=== YOUR OBJECTIVE ===
Return only that part of the material below which starts with the line containing "1092x1092 pixels." and goes on through the line containing "Select Printed Report", restated exactly.

=== INFORMATION PROVIDED ===
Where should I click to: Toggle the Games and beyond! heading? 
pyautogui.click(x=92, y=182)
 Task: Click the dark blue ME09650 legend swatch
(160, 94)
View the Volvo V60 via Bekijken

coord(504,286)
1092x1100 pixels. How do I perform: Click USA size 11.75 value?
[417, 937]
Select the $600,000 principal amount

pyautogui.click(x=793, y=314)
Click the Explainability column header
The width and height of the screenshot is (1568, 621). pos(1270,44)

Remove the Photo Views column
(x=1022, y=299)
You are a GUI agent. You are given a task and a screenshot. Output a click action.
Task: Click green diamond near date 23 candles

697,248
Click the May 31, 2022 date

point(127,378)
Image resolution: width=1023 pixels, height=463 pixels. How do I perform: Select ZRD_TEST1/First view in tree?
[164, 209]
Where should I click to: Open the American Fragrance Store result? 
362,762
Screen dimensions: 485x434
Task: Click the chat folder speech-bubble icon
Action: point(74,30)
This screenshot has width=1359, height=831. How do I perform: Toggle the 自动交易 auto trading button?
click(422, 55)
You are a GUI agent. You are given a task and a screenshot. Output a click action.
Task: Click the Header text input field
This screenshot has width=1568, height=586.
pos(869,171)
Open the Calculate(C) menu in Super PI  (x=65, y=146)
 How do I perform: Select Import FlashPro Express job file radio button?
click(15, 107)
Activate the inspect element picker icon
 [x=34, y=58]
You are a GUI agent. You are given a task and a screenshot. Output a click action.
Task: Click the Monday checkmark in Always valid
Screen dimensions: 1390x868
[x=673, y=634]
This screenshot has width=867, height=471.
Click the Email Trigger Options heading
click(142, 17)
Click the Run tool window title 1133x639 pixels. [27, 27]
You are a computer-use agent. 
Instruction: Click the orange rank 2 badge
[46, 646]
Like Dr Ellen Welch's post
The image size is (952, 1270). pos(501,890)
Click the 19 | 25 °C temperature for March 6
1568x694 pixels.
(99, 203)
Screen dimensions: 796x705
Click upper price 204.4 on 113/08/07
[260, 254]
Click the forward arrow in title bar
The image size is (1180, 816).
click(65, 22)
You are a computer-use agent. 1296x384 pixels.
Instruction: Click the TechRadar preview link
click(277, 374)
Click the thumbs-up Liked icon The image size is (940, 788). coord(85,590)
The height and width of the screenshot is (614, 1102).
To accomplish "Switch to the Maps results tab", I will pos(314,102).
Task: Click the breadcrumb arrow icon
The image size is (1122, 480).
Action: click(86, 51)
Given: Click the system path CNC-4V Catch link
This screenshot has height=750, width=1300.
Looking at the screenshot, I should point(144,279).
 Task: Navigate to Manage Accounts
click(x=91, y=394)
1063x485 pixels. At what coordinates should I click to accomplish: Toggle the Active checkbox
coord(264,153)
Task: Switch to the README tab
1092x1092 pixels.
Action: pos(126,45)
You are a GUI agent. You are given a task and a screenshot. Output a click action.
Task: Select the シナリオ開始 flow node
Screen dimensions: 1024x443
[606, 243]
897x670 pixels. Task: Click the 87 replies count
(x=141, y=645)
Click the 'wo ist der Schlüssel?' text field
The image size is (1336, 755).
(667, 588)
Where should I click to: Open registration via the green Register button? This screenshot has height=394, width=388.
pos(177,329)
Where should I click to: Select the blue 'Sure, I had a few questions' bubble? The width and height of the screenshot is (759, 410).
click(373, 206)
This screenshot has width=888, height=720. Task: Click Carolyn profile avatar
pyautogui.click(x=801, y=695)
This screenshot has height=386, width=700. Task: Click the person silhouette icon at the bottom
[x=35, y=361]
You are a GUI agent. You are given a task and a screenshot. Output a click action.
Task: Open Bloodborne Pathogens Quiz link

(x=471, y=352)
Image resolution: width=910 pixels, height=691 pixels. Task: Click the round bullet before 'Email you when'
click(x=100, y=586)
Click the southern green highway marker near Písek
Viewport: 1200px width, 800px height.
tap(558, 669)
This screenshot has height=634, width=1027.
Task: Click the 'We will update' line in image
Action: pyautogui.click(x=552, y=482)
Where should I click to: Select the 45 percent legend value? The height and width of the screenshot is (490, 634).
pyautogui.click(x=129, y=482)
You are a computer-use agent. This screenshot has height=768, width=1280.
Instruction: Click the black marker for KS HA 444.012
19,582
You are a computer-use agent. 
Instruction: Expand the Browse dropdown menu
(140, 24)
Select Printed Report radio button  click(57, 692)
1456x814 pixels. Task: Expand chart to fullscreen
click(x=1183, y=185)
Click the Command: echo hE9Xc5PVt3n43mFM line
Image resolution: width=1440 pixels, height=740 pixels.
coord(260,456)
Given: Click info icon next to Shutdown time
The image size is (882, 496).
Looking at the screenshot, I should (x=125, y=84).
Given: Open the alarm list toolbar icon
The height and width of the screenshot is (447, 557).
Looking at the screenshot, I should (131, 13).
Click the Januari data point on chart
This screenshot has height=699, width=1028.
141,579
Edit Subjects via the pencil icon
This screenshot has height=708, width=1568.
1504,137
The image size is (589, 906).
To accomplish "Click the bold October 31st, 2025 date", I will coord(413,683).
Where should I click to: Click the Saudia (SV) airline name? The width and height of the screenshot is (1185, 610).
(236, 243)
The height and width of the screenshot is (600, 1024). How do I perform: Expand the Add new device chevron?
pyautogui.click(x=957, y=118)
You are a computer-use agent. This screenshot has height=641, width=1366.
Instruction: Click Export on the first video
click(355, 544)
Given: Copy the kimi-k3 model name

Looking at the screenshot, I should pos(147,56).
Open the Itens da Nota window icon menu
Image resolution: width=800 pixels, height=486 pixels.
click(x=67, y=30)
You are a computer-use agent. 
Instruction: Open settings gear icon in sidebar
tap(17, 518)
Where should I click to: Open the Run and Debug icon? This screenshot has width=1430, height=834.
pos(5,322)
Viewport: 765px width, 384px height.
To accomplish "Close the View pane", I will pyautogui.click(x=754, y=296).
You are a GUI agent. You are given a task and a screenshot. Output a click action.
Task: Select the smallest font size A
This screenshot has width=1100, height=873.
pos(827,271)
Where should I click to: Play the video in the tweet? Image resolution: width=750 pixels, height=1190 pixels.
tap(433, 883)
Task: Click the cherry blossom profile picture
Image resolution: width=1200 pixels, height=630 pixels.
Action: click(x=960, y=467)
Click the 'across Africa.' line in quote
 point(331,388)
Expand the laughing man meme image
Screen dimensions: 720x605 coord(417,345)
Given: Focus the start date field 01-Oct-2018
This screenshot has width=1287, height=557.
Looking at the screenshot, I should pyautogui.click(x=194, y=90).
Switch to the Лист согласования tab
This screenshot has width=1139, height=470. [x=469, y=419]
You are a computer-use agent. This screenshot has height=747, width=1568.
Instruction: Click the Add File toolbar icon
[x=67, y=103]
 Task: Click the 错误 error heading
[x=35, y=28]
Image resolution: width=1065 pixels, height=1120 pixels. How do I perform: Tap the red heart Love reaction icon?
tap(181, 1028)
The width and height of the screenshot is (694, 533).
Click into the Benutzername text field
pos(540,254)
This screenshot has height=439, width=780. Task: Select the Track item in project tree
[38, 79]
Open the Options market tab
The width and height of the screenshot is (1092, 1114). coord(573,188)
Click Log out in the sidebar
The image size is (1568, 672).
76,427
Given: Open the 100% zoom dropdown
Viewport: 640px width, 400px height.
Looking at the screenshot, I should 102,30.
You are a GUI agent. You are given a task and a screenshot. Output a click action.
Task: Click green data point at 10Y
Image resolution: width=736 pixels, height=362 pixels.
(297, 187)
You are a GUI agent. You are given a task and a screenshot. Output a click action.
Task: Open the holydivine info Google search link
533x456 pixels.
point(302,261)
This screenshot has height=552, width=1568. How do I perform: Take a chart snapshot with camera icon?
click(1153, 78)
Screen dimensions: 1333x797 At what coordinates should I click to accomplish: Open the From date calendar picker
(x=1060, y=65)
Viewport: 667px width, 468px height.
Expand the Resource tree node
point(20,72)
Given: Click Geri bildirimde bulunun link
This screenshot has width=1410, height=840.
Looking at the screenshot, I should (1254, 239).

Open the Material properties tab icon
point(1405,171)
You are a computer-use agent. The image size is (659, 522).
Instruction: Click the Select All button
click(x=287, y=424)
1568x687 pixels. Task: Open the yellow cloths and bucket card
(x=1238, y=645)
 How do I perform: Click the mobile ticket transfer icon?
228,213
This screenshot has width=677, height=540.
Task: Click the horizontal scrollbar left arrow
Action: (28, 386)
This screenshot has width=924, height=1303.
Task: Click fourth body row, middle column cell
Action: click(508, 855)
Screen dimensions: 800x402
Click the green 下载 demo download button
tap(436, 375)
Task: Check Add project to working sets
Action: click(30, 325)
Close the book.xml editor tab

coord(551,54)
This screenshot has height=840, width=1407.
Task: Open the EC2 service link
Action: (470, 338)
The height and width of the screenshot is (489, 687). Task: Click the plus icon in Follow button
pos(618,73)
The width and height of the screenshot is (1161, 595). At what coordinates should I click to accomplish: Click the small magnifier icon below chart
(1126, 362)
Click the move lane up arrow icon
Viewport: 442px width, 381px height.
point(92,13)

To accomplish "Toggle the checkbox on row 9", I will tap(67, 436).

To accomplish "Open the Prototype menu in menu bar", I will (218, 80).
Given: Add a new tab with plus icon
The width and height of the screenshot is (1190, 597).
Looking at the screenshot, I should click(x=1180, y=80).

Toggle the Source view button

=== TASK RESPONSE ===
1092x1092 pixels.
Action: pos(126,45)
You are a GUI agent. You are given a task and a screenshot. Output a click action.
Task: Select the シナリオ開始 flow node
Screen dimensions: 1024x443
[606, 243]
897x670 pixels. Task: Click the 87 replies count
(x=141, y=645)
Click the 'wo ist der Schlüssel?' text field
The image size is (1336, 755).
(667, 588)
Where should I click to: Open registration via the green Register button? This screenshot has height=394, width=388.
pos(177,329)
Where should I click to: Select the blue 'Sure, I had a few questions' bubble? The width and height of the screenshot is (759, 410).
click(373, 206)
This screenshot has width=888, height=720. Task: Click Carolyn profile avatar
pyautogui.click(x=801, y=695)
This screenshot has height=386, width=700. Task: Click the person silhouette icon at the bottom
[x=35, y=361]
You are a GUI agent. You are given a task and a screenshot. Output a click action.
Task: Open Bloodborne Pathogens Quiz link

(x=471, y=352)
Image resolution: width=910 pixels, height=691 pixels. Task: Click the round bullet before 'Email you when'
click(x=100, y=586)
Click the southern green highway marker near Písek
Viewport: 1200px width, 800px height.
tap(558, 669)
This screenshot has height=634, width=1027.
Task: Click the 'We will update' line in image
Action: pyautogui.click(x=552, y=482)
Where should I click to: Select the 45 percent legend value? The height and width of the screenshot is (490, 634).
pyautogui.click(x=129, y=482)
You are a computer-use agent. This screenshot has height=768, width=1280.
Instruction: Click the black marker for KS HA 444.012
19,582
You are a computer-use agent. 
Instruction: Expand the Browse dropdown menu
(140, 24)
Select Printed Report radio button  click(57, 692)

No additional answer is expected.